→ **WHAT IS EXPECTED**
A line below contains "Where should I click to: Click the count", and a later one contains "Given: Click the gear". Repeat both, with every line between them, exactly.

→ **EXERCISE INPUTS**
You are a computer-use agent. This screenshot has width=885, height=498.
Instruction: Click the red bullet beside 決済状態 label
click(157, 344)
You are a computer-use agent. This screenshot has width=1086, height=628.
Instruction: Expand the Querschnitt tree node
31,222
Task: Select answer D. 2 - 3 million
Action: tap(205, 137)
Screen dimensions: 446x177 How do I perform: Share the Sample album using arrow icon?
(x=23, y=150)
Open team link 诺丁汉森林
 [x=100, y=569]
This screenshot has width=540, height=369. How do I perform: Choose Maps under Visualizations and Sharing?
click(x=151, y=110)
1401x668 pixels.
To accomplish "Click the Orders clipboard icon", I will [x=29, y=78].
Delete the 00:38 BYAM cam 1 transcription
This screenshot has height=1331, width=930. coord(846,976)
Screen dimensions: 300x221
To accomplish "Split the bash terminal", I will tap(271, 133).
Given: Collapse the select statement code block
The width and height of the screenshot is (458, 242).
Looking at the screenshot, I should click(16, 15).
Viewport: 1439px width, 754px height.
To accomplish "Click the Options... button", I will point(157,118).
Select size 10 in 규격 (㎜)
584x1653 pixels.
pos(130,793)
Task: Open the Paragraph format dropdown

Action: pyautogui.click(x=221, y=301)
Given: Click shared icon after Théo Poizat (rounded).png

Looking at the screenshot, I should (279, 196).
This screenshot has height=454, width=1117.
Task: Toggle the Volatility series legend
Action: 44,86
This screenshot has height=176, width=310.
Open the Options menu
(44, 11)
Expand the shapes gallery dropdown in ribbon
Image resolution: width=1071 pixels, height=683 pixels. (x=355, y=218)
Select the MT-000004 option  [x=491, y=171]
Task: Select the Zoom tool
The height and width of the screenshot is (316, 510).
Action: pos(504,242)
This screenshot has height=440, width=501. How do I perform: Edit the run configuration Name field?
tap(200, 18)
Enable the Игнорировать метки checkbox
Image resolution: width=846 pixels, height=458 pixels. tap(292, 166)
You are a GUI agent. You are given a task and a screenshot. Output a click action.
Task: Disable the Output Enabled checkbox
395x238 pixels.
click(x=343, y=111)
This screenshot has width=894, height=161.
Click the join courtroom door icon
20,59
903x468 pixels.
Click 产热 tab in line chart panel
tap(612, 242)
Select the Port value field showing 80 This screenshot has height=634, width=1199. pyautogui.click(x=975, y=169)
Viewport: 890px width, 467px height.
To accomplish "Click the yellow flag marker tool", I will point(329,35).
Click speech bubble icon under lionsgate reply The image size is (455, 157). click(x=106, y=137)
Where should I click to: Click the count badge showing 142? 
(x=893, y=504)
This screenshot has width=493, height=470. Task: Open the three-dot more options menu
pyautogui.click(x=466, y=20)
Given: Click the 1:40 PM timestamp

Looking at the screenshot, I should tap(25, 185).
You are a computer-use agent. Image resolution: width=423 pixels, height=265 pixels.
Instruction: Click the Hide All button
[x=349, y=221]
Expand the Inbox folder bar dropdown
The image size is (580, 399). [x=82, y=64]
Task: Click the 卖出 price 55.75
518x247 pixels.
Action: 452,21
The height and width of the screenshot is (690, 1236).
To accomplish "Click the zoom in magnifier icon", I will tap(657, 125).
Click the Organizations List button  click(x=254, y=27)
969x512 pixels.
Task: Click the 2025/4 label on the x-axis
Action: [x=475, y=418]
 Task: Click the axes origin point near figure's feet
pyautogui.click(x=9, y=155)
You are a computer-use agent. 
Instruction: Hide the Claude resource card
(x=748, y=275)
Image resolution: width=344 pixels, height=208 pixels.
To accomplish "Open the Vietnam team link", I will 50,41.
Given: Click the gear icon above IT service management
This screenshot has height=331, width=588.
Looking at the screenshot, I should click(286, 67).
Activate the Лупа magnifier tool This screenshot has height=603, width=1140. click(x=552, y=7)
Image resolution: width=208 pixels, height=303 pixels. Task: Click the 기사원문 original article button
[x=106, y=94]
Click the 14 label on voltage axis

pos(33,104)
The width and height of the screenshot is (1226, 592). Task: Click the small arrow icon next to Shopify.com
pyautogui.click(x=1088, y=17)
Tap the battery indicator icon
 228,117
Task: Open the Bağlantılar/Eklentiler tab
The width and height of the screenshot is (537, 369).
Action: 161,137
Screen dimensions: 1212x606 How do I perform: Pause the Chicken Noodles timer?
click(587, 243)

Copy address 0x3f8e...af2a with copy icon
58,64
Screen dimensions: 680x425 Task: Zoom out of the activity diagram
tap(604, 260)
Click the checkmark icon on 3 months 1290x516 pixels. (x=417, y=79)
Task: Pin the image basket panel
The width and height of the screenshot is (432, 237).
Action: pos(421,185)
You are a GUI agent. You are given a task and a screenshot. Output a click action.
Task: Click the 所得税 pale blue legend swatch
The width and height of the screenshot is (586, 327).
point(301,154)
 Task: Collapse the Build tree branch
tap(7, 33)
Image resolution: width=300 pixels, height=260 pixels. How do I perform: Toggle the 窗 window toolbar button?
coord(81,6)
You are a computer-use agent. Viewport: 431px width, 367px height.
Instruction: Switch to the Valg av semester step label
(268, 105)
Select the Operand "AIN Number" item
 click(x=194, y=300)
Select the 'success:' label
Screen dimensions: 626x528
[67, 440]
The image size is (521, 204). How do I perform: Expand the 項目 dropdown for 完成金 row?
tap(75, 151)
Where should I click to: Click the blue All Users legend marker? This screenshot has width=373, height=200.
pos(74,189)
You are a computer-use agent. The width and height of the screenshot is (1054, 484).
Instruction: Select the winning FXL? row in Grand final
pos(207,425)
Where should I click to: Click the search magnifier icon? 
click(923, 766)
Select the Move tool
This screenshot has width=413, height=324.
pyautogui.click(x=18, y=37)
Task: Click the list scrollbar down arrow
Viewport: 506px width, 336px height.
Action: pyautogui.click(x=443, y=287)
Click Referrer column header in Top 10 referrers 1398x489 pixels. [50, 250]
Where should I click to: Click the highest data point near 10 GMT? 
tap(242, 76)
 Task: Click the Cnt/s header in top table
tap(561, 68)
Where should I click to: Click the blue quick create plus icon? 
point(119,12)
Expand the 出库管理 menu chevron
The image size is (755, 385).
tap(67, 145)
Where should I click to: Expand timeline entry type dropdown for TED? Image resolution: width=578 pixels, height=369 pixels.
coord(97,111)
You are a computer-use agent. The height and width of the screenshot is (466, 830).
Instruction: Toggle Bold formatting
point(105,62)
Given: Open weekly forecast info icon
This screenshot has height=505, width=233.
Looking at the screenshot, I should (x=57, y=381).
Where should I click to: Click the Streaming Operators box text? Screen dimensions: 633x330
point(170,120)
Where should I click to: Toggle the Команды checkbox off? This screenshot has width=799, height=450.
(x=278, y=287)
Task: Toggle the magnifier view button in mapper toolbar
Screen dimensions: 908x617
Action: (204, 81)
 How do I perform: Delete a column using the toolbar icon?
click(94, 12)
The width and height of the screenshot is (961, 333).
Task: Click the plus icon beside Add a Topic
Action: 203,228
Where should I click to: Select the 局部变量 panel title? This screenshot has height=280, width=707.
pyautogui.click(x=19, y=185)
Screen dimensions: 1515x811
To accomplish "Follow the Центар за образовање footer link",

→ **TASK ANSWER**
Where should I click to: Click the count badge showing 142? 
(x=893, y=504)
This screenshot has width=493, height=470. Task: Open the three-dot more options menu
pyautogui.click(x=466, y=20)
Given: Click the 1:40 PM timestamp

Looking at the screenshot, I should tap(25, 185).
You are a computer-use agent. Image resolution: width=423 pixels, height=265 pixels.
Instruction: Click the Hide All button
[x=349, y=221]
Expand the Inbox folder bar dropdown
The image size is (580, 399). [x=82, y=64]
Task: Click the 卖出 price 55.75
518x247 pixels.
Action: 452,21
The height and width of the screenshot is (690, 1236).
To accomplish "Click the zoom in magnifier icon", I will tap(657, 125).
Click the Organizations List button  click(x=254, y=27)
969x512 pixels.
Task: Click the 2025/4 label on the x-axis
Action: [x=475, y=418]
 Task: Click the axes origin point near figure's feet
pyautogui.click(x=9, y=155)
You are a computer-use agent. 
Instruction: Hide the Claude resource card
(x=748, y=275)
Image resolution: width=344 pixels, height=208 pixels.
To accomplish "Open the Vietnam team link", I will 50,41.
Given: Click the gear icon above IT service management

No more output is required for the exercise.